Secondary lightning surges enter systems by three main routes;
1) via the incoming mains supply,
2) by induction directly into data and sensor cables and
3) by hitting the ground nearby and raising the ground potential causing a
ground potential gradient in the surrounding area. Any two grounding points
within this area with therefore experience a brief potential difference during
the lightning discharge. What all this means is that there are two main areas
within a system where surge protection is needed.
Mains
surge protection
Firstly, protection is needed on the incoming mains power supply –
especially where this is by overhead power lines. The rule here is that the most
powerful protection must be applied as close as possible to the point of entry
of the power lines onto the site. This is normally at the main distribution
board. Secondly, lighter power surge arrestors should be fitted on
sub-distribution boards in each greenhouse. Finally all modern electronic
products will have some surge protection within it. Where this is not
sufficient, there are many proprietary plug-in surge arresters or even better,
UPS devices, on the market.
Data cable protection
The second place where surges can enter is by induction (inductive or
capacitive) into any long lengths of cable – particularly sensor cables and
data cables. Any current (or lightning bolt) flowing parallel to a data cable
will induce voltages into it. For example, lightning discharge between clouds
often travels horizontally; this will tend to induce voltages into long cables
running horizontally, for example, cables running to enviro sensors positioned
along the greenhouse. Lightning discharging to ground is more often vertically
orientated and so it will tend to induce voltages into data cables running
vertically – for example the cable running down a pole from the wind sensors.
Not
only does the lightning induce voltages directly into these cables but it also
raises the ground potential where it strikes the ground. The ground potential at
one greenhouse can thus be raised many hundreds or even thousands of volts
relative to the ground potential at the next greenhouse. A cable running between
greenhouses may therefore have a large voltage difference at its two ends.
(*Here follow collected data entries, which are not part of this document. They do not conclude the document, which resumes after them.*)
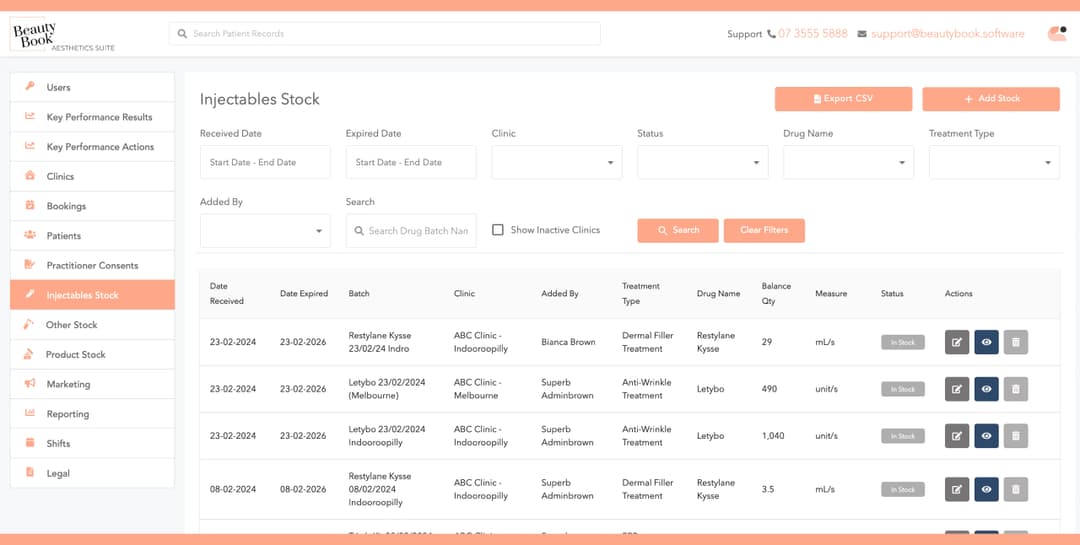Click the Beauty Book logo

pos(36,35)
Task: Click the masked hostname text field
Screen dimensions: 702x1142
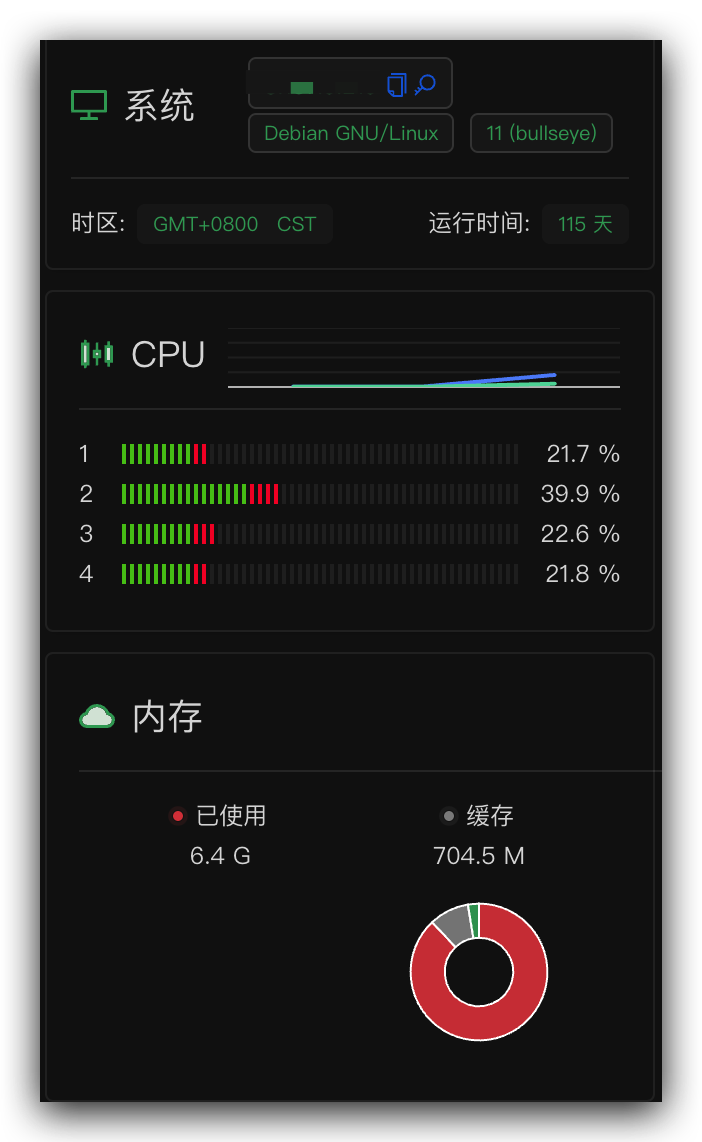Action: pos(316,86)
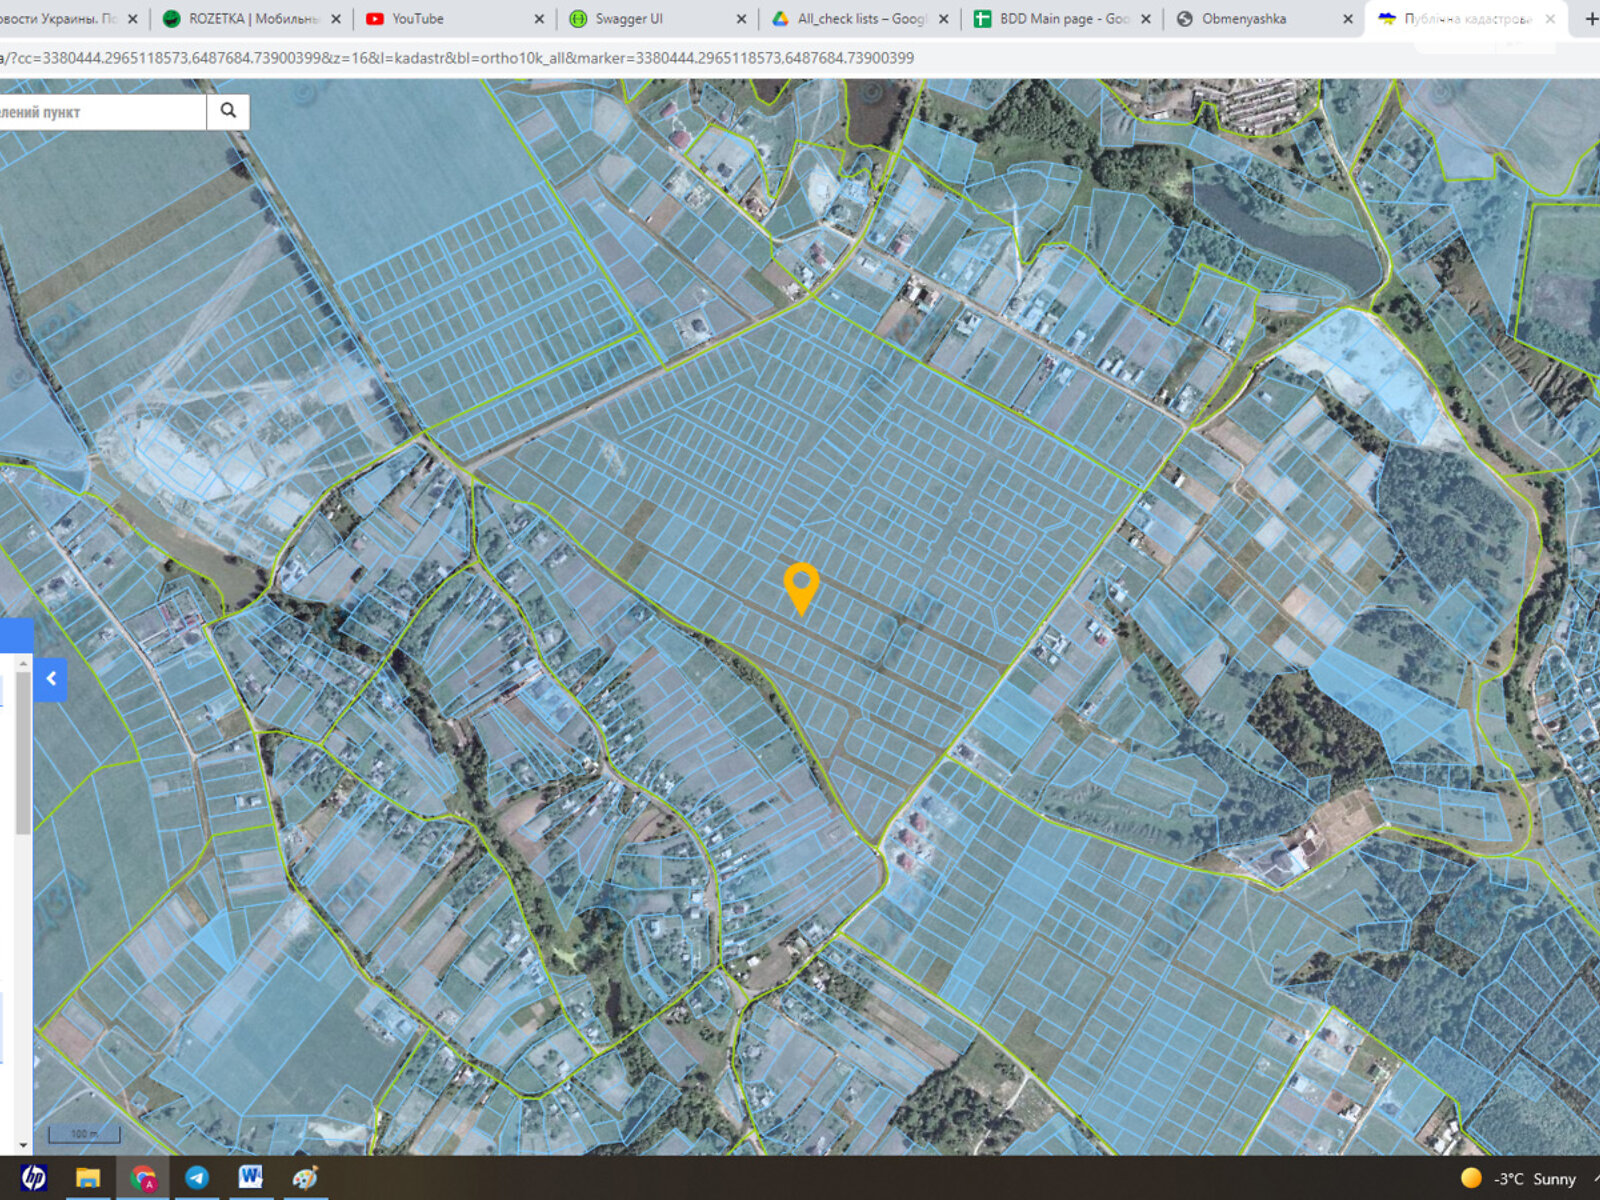The image size is (1600, 1200).
Task: Switch to the YouTube tab
Action: click(x=450, y=19)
Potentially we might have 100s of volts or more applied to the terminal of the
little electronic transceiver chips. Bang!!!!
What we do to mitigate this risk is use optical isolation so the two
transceivers can float at a voltage above ground. This also largely solves the
problem of induced voltage but only if the voltage induced in both the A and B
wires is EXACTLY the same. That is why we use TWISTED PAIR data cables to try to
expose each wire to exactly the same induction forces. However, when 100s or
1000s of volts are induced, there is bound to be small differences in voltages
between the two wires eg a 1000 volts on one and 1010 on the other. If this
difference exceeds more than about 10V then again, BANG! Using screened cable
will further help but this is still not the complete answer and some voltages
will still be induced during violent lightning events. To try to clamp these
smaller voltages down suppression diodes
(transorbs) and gas discharge tubes may be used. If an induced surge is
received, these devices should clamp the voltage to an acceptable level but if a
very large hit comes in they may fail – normally as a short circuit (ie fail
safe). However, although they fail in a way which will protect the data bus they
also prevent the bus from operating. For this reason our new designs use
replaceable modules , which include the transceiver chip together, suppression
diodes all fully optically isolated. The new modules will even self detect if
they have a fault and will automatically disconnect themselves from the bus
minimizing disruption.
For lightning prone areas, we also have available a data cable surge
suppressor module that should be installed outside the equipment it is
protecting – ideally 1m away. These have some fairly heavy duty gas discharge
suppressors as well as smaller high speed Transorbs. Unfortunately, these heavy
duty suppressors will degrade the signal quality to some extent and so their use
should be limited to only particularly vulnerable positions – eg at the entry
point of a cable into a greenhouse or at a piece of equipment that is frequently
affected by lightning.
The following diagram shows a possible method of fitting these PROTECTOR
suppressor boxes.
Note that the stub of cable connecting between the suppressor module and the
local controller(s) should not exceed 1m to 2m at the most. Also note that the
cable screen is grounded separately at a single point in the system, normally at
the master device.
DELAYED LIGHTNING DAMAGE
Unfortunately, even after applying all of these safeguards, damage from
lightning is still possible and even worse, this damage is not always
immediately apparent. Sometimes it makes pin-prick holes through the
semiconductor material inside the chips which then gradually degrades and may
fail anytime in the following 9 months. In high security situations any
equipment that is even slightly damaged by lightning should be completely
replaced.